THE CRUCIBLE OF TIME BY JOHN BRUNNER

“Scatter!” Barratong yelled, and pounded the banner junq’s gong. It could not be heard above the scraping, grinding, splashing noise from astern, and the rushing, pounding, battering racket of the new-budded waves that were smashing floes against the rocks. All of a sudden the world rocked and twisted and great hills of water erupted in their path, and sometimes the junqs ascended them at a giddying angle and came close to capsizing and sometimes they crashed into them prow-foremost so they broke and doused the crews and filled the back-wells, soaking the stored food. There was no need to order scattering; the alternative did not exist.

Out from the bay rushed bergs as keen as new-cut fangs, and the junqs panicked in their attempt to dodge. The haodah lashings creaked and the junqs screamed for pain, and some of the youngest sought to escape their burdens by rolling over, but their flotation bladders obliged them to right themselves, and if any riders were lost they were children and old folk too weak to cling on. Primeval reflexes bound the adults to whatever they could grasp, folding their mantles around to reinforce their claws and pressurizing the edges until they were stiff as stone.

In a moment of lucidity Yockerbow thought: Just so must Skilq, or Skilluck, or whoever, have endured that legendary storm…

Yet it was not the storm which had caused this. It went on pelting down, but it was trifling. No storm could make the ocean heave and seethe this way! Louder than thunder the noise of shattered ice conveyed the truth.

That warming of the water which Barratong had detected must have presaged the undermining of the high ice-wall.
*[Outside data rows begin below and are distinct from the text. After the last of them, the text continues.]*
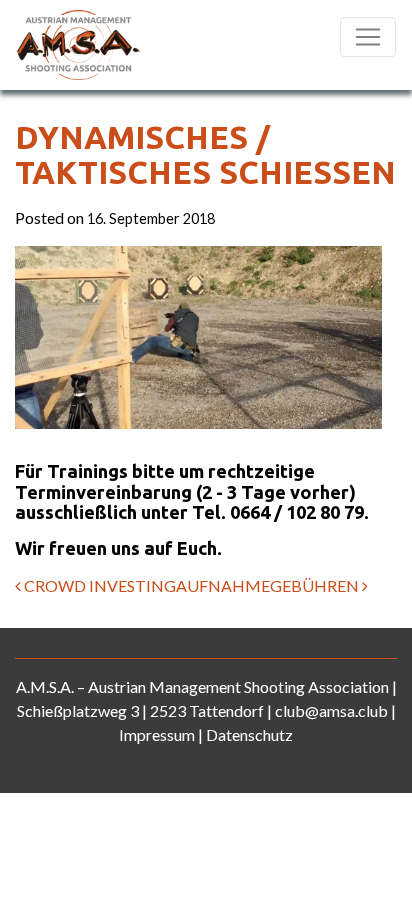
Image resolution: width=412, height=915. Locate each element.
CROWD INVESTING (98, 585)
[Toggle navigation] (368, 37)
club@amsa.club (331, 710)
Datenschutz (249, 734)
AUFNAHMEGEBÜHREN (269, 585)
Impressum (157, 734)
Once it collapsed, whatever was pent up behind it was turned loose, and the Fleet was washed away across the world as randomly as those vaned flying seeds…

IX

“Has it only been a year?” mourned Arranth, her mantle shrunken by salt and cresh, when next they came to what had been the site of Ripar. There was no more trace of the sea-defenses, no sign of the pumps Yockerbow had been so proud of—only some wilting treetops bending to the water, and a trapped mass of what had been prized personal possessions that washed back and forth, back and forth, in time to the waves. Any corpses must have been devoured long ago, for now a horde of greedy sharqs ruled where the Order of the Jingfired had held sway.

Not all the destruction, of course, had been caused by a simple rise in water-level. Maps and charts explained why Ripar had been worse affected than so many other cities they had visited. Northward, an archipelago had focused the impact of the first gigantic wave, driving it into a single channel where it could no longer spread out relatively harmlessly. Some of the islands had been completely washed away; enough, though, had resisted to ensure that Ripar’s fragile protective banks dissolved under the eventual onslaught. Once the city’s roots were exposed to the intense saltiness of the warm northern water—warm!—they were doomed.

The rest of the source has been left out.